I will be joined on my trip by the Speaker of our House of Representatives, Dennis Hastert, and other distinguished Members of our Congress. We come from different political parties, but we have a common commitment to support our friend Colombia. As you struggle with courage to make peace, to build your economy, to fight drugs, and to deepen democracy, the United States will be on your side.
Some of the earliest stirrings of liberty in Latin America came in Colombia, as the proud people of Cartagena, of Cali, of Bogota rose up one after the other to fight for independence. Now, nearly two centuries later, Colombia's democracy is under attack. Profits from the drug trade fund civil conflict. Powerful forces make their own law, and you face danger every day, whether you're sending your children to school, taking your family on vacation, or returning to your village to visit your mother or your father.
The literary genius you call Gabo, your Nobel laureate, painted a portrait of this struggle in his book "News of a Kidnapping." He presented me with a copy, and his book has touched my heart. Now I know why he said writing it was the saddest, most difficult task of his life. And yet, all across Colombia there are daily profiles in courage.
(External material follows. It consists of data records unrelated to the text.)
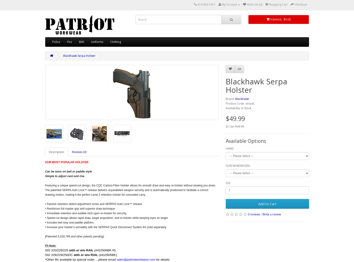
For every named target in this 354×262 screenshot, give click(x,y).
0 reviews (254, 214)
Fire (69, 42)
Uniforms (97, 42)
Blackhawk (242, 99)
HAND (230, 148)
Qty (228, 183)
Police (56, 42)
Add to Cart (267, 203)
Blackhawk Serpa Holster (79, 56)
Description (56, 152)
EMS (81, 42)
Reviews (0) (79, 152)
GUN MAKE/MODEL (238, 166)
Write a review (271, 214)
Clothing (115, 42)
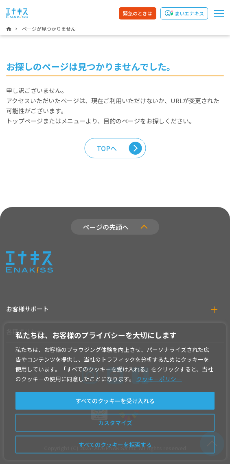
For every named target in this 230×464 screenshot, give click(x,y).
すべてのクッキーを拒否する (115, 444)
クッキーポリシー (159, 379)
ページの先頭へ (106, 227)
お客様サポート (27, 308)
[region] (115, 391)
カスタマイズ (115, 423)
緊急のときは (137, 13)
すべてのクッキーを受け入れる (115, 401)
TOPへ (107, 148)
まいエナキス (189, 13)
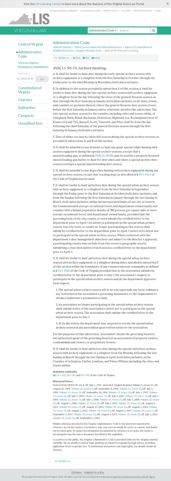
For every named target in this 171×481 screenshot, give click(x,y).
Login (158, 11)
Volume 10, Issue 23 (82, 388)
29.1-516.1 (145, 174)
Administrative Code (102, 30)
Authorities (27, 107)
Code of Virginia (30, 44)
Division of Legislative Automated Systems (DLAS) (125, 476)
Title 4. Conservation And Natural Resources (98, 47)
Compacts (26, 115)
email (96, 58)
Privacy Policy (111, 11)
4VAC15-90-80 (104, 155)
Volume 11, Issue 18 (130, 388)
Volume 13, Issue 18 (119, 392)
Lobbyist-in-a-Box (94, 472)
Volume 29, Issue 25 (70, 406)
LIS (31, 18)
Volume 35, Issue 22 (85, 414)
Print (76, 58)
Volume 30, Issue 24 (115, 406)
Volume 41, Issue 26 (64, 417)
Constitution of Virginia (30, 90)
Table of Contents (62, 47)
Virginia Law (30, 30)
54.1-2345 (64, 270)
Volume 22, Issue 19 (70, 399)
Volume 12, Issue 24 (70, 392)
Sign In (152, 476)
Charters (25, 100)
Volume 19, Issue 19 (136, 396)
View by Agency (28, 62)
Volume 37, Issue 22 (129, 414)
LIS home (126, 11)
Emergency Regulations (33, 66)
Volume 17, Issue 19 (95, 396)
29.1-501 (71, 375)
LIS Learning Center (48, 4)
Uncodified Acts (30, 123)
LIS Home (76, 472)
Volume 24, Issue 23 (111, 399)
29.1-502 (85, 375)
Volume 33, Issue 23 (99, 410)
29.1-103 (60, 375)
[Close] (167, 3)
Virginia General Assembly (63, 11)
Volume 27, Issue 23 (88, 403)
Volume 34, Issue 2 (143, 410)
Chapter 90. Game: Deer (89, 50)
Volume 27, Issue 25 (129, 403)
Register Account (143, 11)
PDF (86, 58)
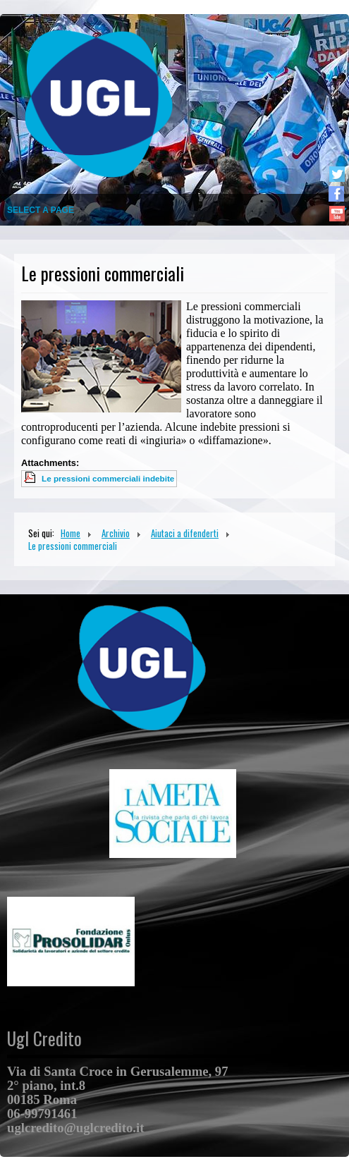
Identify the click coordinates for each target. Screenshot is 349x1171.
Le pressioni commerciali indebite (108, 478)
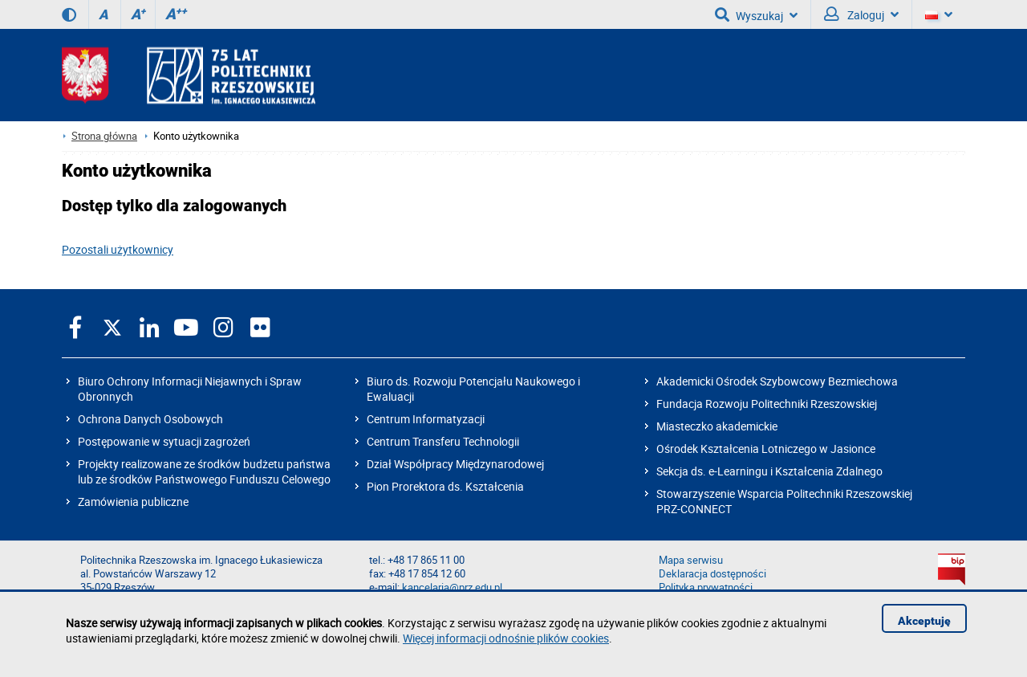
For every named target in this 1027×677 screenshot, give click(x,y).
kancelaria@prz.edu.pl (452, 587)
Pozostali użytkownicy (117, 249)
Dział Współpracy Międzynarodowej (455, 463)
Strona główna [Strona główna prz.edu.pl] (104, 136)
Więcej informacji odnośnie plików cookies (506, 638)
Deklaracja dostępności (712, 574)
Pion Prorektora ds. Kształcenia (445, 486)
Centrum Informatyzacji (426, 418)
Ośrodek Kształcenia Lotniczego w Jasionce (765, 448)
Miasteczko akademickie (716, 426)
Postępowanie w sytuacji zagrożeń (164, 441)
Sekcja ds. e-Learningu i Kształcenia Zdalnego (769, 471)
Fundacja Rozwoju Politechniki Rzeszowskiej (766, 403)
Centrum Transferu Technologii (443, 441)
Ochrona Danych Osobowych (150, 418)
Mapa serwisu (691, 560)
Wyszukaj (756, 14)
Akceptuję (924, 620)
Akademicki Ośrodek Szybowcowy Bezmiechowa (777, 381)
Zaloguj (861, 14)
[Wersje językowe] (938, 14)
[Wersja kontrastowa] (69, 14)
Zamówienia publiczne (133, 501)
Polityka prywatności (706, 587)
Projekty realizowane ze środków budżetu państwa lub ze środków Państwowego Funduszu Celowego (204, 471)
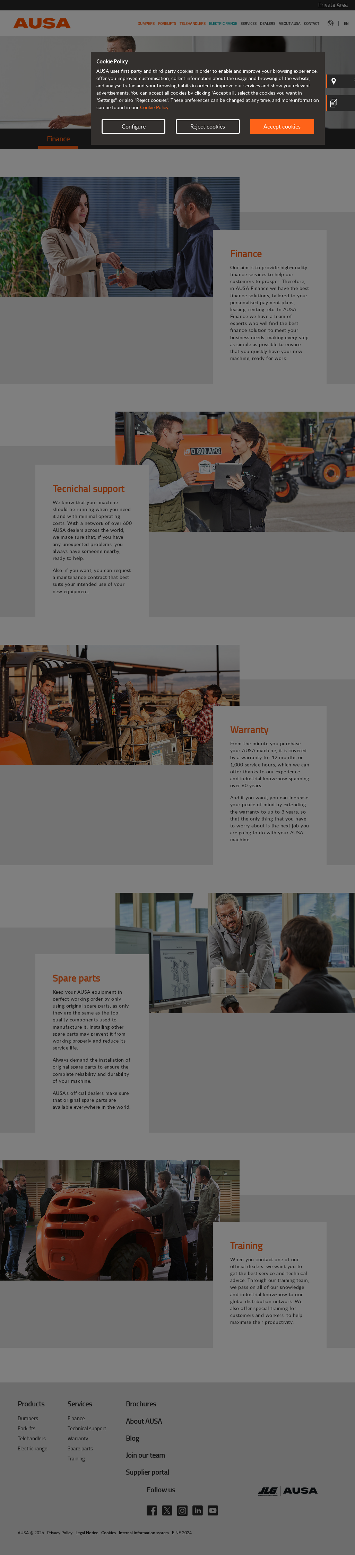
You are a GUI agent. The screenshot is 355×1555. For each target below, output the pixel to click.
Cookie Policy (154, 107)
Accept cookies (282, 126)
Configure (134, 126)
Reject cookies (207, 126)
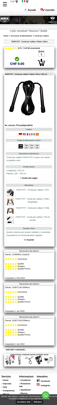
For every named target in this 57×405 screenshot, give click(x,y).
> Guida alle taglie (28, 178)
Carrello (47, 10)
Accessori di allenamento (21, 36)
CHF (12, 1)
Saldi (43, 30)
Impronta (7, 383)
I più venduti (18, 30)
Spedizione (26, 390)
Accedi (30, 10)
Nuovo (33, 30)
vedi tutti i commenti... (16, 350)
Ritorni (6, 394)
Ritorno (24, 393)
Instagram (43, 385)
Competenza (9, 390)
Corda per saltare (42, 36)
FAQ (5, 387)
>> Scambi (29, 240)
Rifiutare (38, 402)
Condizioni (25, 380)
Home (6, 36)
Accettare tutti (23, 402)
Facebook (43, 381)
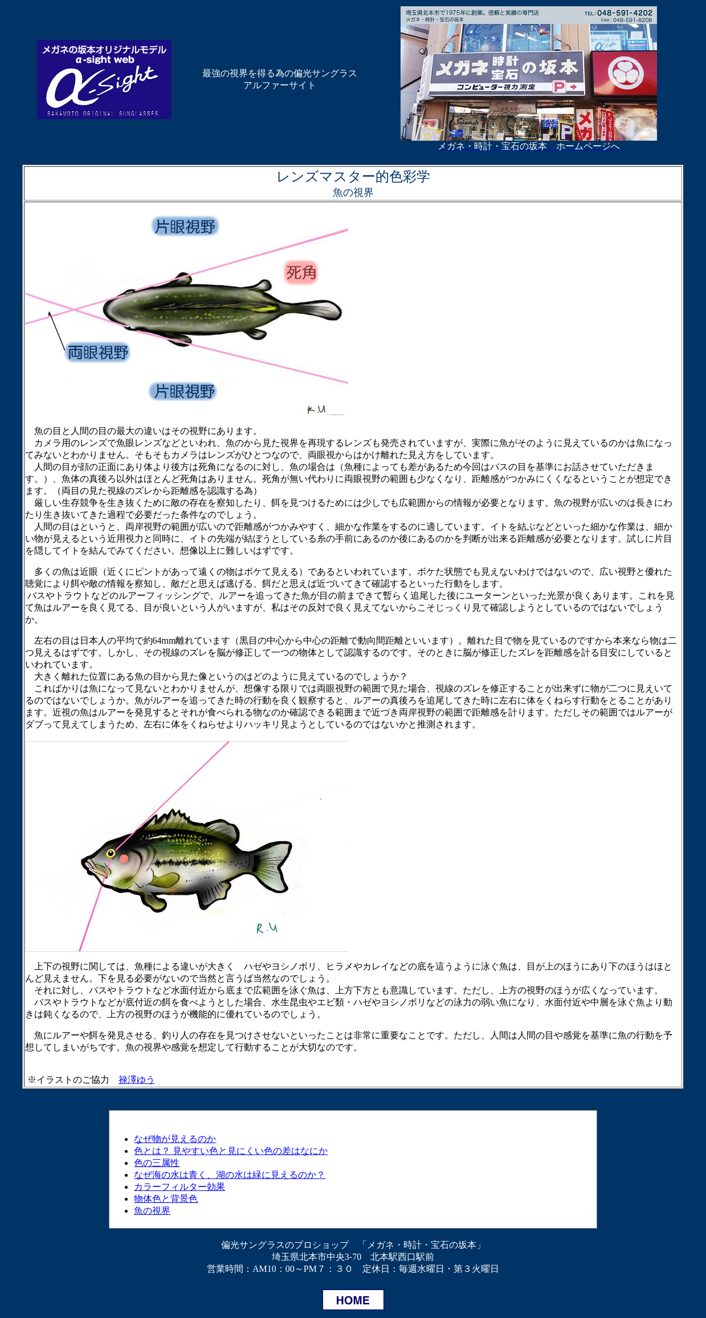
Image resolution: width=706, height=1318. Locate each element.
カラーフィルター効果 (179, 1187)
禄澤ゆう (137, 1079)
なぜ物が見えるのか (175, 1139)
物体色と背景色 (166, 1199)
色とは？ (231, 1151)
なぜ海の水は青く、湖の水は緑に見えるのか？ (229, 1175)
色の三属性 (156, 1163)
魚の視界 (152, 1210)
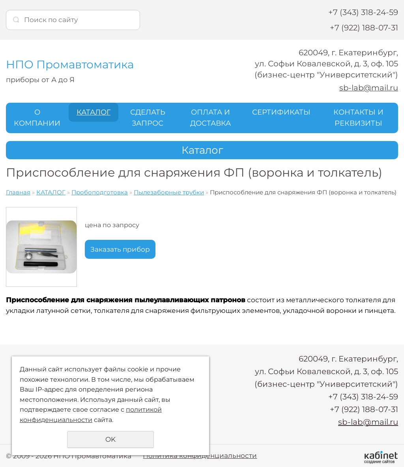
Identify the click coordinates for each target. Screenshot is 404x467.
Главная (18, 192)
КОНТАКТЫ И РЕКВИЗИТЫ (358, 117)
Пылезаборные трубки (169, 192)
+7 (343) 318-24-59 (363, 12)
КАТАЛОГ (93, 111)
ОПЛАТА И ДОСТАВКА (210, 117)
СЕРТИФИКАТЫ (281, 111)
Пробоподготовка (99, 192)
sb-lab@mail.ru (368, 87)
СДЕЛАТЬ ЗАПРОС (147, 117)
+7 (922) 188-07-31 (364, 27)
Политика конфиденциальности (200, 455)
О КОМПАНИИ (37, 117)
Mayors, judges, journalists, prosecutors, politicians, policemen, soldiers, and citizens like you all have stood up to defend your democracy.
Colombia's journalists risk their lives daily to report the news so that powerful people feel the pressure of public opinion. Their courage is matched by the bravery of peace activists and human rights defenders, by reform-minded military leaders whose forces are bound by law, but who must do battle with thugs who subvert the law. There is also uncommon courage among the Colombian National Police. They face mortal danger every moment, as they battle against drug traffickers.
Tomorrow in Cartagena I will meet with members of the police and the military and also with widows of their fallen comrades. The people of Colombia are well-known for their resilience, their ability to adapt. But my friends, enough is enough. We now see millions rising up, declaring no mas, and marching for peace, for justice, for the quiet miracle of a normal life.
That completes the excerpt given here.